When looking at Chronicle reports of the top bequests received since 2009, the generational pattern is even more pronounced (see chart on left).
Note that only five of the largest bequests (11 percent) came from individuals who passed away under age 70. Nearly two-thirds died over the age of 90, and 85 percent over the age of 80. This age distribution for large bequests very closely mirrors figures from the IRS and other reports on the age of those who leave charitable bequests.
For over 30 years Sharpe Group has tracked the age at death for bequest donors to a large number of nonprofits. The most recent summary of age at death of over 11,000 bequests of all sizes received by more than 100 representative organizations over the past few years reveals that just 11 percent of bequest donors passed way under age 70. In other words, 89 percent of bequest donors died at age 70 or older. This is exactly the same as the age distribution at death of those who left the largest bequests as reported by The Chronicle. The average age at death in this group of bequest donors was 85 and the most common age at death was 90 (see chart below).
But perhaps these people made the wills that left their bequests much earlier in life? Not so. Of the nearly 6,000 wills in which the date of the will’s execution was available, 80 percent of decedents who included a charitable bequest executed the will at age 70 or older, with some 50 percent doing so at age 80 or older (see chart on right).
This information confirms recent findings by Dr.

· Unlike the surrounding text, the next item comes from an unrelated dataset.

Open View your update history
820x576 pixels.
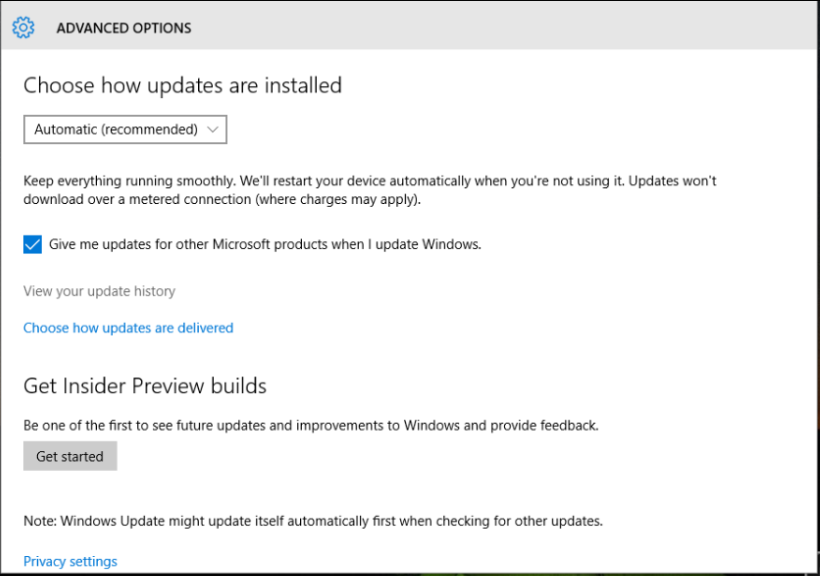click(x=99, y=291)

Russell James based on the results of a long-term research project being conducted by the University of Michigan (See Give & Take, February, 2015) that 80 percent of charitable bequest dollars are coming from persons who made the relevant will at age 80 and older. Further, he found that among over 10,000 survey respondents who passed away during the research project, two-thirds of all charitable estates and over half of all charitable estate dollars came from those who reported having no charitable gifts included in their plans within five years of death.
What does all this mean?
The primary takeaway is that whether you want to encourage major outright or deferred gifts in today’s environment, it is important to reach out to all age ranges within your constituency, but it is especially vital to devote a significant amount of your time and budget to persons over the age of 70. With all the attention now being given to the concentration of wealth in the top 1 percent of Americans, we must also realize that those in this 1 percent are much older on average than the general population. We might want to term this vital group of donors as the emerging
Perhaps the most exciting aspect of this reality is that the oldest of 76 million living baby boomers will reach the age of 70 next year. Might this mean the long-predicted “golden age” of major giving by baby boomers is finally just around the corner?
For those who want to influence bequest income received over the next ten years, however, it is increasingly prudent to direct appropriate attention to donors currently over the age of 75. While the baby boomers’ bequests may “boom” in the future, all of them are currently under the age of 70, meaning for at least the next decade the majority of bequests received will continue to come from the remainder of the G.I. Generation and the bulk of the Silent Generation who have still not made their final estate plans.
In fact, many donors now over the age of 70 have yet to make their largest outright gift, much less plan their bequests. In the wake of these realities, act carefully to ensure you aren’t responsible for a baby boom bequest “bust” over the next decade.
While this course of action may seem obvious, in practice it may present challenges. Many donors in the 70-and-older age range are now entering, or are well into, their retirement years. Many are living on income derived from a lifetime of accumulated investments and may be “asset rich” and “income poor.”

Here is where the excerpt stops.